═════ ENTRIES SUPPLIED
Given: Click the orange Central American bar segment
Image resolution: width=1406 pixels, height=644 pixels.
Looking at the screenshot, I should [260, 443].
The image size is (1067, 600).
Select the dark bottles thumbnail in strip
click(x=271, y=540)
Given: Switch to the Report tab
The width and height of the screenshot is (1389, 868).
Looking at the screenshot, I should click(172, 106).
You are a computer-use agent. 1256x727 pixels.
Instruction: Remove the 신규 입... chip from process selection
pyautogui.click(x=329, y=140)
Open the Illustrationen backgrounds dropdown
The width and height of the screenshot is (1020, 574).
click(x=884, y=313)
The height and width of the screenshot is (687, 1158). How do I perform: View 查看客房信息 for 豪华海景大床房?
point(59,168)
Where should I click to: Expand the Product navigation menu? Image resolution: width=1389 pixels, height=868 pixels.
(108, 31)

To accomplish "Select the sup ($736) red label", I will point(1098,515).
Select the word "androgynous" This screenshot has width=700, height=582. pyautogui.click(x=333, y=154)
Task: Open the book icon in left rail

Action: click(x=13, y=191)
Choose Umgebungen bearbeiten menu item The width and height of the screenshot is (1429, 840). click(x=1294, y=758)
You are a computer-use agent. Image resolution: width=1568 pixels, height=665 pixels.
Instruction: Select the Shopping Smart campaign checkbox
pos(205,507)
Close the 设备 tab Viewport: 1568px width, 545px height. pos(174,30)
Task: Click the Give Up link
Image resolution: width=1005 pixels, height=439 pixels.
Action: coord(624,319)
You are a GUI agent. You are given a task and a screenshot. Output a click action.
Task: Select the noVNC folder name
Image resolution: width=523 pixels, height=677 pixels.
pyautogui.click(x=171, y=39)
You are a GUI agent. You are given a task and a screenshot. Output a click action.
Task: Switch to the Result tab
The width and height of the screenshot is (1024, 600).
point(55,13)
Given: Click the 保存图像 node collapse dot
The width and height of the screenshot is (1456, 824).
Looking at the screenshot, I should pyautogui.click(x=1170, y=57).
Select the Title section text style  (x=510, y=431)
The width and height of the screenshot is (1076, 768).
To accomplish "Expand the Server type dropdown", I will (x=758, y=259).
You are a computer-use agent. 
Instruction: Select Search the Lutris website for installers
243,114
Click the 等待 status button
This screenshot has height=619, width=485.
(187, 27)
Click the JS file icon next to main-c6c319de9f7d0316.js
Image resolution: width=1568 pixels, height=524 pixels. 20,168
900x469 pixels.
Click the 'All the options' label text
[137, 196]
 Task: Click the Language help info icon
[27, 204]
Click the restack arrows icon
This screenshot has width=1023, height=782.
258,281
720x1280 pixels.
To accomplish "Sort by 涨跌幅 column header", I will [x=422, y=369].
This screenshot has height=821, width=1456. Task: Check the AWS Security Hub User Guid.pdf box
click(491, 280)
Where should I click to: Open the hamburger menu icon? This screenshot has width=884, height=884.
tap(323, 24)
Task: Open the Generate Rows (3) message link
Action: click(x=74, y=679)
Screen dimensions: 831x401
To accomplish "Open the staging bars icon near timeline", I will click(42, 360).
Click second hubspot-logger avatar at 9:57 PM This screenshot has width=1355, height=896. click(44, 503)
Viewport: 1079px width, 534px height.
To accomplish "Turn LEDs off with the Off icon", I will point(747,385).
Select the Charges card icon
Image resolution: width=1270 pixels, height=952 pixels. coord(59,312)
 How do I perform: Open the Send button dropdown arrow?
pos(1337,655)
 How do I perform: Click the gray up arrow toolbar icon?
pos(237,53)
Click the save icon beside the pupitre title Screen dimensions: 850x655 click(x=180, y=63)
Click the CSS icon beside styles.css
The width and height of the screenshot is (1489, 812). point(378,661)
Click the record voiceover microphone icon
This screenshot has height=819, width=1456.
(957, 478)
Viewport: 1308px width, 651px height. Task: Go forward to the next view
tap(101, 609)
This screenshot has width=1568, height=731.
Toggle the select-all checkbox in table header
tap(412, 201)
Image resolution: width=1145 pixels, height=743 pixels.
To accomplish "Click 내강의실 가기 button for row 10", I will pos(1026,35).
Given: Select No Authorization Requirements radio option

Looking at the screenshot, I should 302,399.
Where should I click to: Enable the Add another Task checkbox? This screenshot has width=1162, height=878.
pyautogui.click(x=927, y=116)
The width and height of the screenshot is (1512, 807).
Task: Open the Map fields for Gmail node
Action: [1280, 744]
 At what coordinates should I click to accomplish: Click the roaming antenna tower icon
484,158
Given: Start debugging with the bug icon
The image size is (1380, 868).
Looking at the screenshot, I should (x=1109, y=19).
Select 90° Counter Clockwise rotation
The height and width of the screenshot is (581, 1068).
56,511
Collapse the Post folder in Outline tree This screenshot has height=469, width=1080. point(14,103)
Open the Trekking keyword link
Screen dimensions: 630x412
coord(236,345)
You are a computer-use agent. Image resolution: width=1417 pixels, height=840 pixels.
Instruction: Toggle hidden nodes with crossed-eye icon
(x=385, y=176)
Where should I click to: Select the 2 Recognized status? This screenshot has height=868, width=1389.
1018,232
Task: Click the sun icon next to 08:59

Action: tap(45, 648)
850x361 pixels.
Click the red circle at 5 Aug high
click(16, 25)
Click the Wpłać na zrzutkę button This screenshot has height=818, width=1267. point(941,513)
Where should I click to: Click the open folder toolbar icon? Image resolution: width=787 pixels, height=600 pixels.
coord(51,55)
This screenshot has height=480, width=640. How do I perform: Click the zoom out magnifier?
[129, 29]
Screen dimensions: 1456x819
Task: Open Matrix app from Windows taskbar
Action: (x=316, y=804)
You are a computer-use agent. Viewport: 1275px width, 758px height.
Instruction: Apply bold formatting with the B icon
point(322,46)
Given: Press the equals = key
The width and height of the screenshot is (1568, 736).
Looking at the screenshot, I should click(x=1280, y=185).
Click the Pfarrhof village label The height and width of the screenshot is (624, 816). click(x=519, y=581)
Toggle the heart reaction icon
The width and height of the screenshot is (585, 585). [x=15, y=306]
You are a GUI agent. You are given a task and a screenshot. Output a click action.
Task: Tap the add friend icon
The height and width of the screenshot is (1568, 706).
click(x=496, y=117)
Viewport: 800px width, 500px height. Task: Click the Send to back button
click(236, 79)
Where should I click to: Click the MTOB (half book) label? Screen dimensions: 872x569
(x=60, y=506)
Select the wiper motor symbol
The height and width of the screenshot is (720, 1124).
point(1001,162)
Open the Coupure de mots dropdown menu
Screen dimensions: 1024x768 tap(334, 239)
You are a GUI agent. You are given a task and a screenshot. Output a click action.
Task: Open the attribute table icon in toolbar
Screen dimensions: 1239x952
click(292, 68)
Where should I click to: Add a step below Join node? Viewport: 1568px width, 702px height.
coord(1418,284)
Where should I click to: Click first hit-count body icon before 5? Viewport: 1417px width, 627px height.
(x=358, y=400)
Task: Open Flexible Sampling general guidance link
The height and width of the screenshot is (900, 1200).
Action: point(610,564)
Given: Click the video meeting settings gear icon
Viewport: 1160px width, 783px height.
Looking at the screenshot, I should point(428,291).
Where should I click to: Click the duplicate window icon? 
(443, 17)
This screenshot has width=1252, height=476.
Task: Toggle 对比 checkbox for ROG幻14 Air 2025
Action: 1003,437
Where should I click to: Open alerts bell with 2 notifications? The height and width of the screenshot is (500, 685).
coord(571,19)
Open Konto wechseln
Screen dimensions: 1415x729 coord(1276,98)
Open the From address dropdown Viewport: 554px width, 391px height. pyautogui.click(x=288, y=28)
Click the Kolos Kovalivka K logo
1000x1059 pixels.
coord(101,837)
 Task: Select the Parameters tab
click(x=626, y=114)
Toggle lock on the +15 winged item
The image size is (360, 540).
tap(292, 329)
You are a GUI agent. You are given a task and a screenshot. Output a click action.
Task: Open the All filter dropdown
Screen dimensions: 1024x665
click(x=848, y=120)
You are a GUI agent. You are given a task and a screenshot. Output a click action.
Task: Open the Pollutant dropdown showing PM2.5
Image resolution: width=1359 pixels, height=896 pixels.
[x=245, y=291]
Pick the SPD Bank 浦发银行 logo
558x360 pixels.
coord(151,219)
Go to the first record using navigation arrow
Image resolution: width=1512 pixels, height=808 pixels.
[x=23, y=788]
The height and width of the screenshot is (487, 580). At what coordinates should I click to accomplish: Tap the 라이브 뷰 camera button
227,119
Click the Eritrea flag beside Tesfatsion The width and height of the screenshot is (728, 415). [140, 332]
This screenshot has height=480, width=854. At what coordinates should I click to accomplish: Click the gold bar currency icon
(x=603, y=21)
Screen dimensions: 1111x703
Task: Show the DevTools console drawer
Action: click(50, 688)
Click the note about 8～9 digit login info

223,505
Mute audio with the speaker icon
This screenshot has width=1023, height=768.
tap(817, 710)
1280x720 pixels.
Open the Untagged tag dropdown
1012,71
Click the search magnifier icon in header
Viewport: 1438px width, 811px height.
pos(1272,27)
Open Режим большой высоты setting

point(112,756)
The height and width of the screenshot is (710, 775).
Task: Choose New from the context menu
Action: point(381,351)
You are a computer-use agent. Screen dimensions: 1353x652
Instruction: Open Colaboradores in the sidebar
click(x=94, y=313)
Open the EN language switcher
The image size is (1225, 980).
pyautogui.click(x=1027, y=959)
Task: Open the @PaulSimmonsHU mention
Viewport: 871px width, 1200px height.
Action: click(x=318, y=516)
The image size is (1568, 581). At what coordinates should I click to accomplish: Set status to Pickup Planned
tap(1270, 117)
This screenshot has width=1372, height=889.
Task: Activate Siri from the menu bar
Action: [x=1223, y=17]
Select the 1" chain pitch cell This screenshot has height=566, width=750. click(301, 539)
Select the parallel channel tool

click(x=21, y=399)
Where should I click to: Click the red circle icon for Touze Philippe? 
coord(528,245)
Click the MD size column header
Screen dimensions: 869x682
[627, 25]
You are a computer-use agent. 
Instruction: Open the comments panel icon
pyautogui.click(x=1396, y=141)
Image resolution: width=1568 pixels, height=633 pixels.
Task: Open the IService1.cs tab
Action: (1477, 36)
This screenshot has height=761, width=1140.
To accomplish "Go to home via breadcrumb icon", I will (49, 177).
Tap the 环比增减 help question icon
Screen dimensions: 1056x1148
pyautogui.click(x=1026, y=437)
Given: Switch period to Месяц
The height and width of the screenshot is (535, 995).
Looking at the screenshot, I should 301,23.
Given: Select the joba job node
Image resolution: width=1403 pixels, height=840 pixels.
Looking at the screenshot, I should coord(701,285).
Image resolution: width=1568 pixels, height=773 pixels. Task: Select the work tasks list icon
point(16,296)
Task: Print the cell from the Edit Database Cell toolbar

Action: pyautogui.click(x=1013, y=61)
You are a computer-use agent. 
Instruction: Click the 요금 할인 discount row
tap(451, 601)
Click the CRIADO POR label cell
══════════
Could you return, verbatim, the lines of the entries from the line with "Select the wiper motor symbol" up to and including the line with "click(292, 68)"?

## ANSWER TO THIS EXERCISE
Select the wiper motor symbol
The height and width of the screenshot is (720, 1124).
point(1001,162)
Open the Coupure de mots dropdown menu
Screen dimensions: 1024x768 tap(334, 239)
You are a GUI agent. You are given a task and a screenshot. Output a click action.
Task: Open the attribute table icon in toolbar
Screen dimensions: 1239x952
click(292, 68)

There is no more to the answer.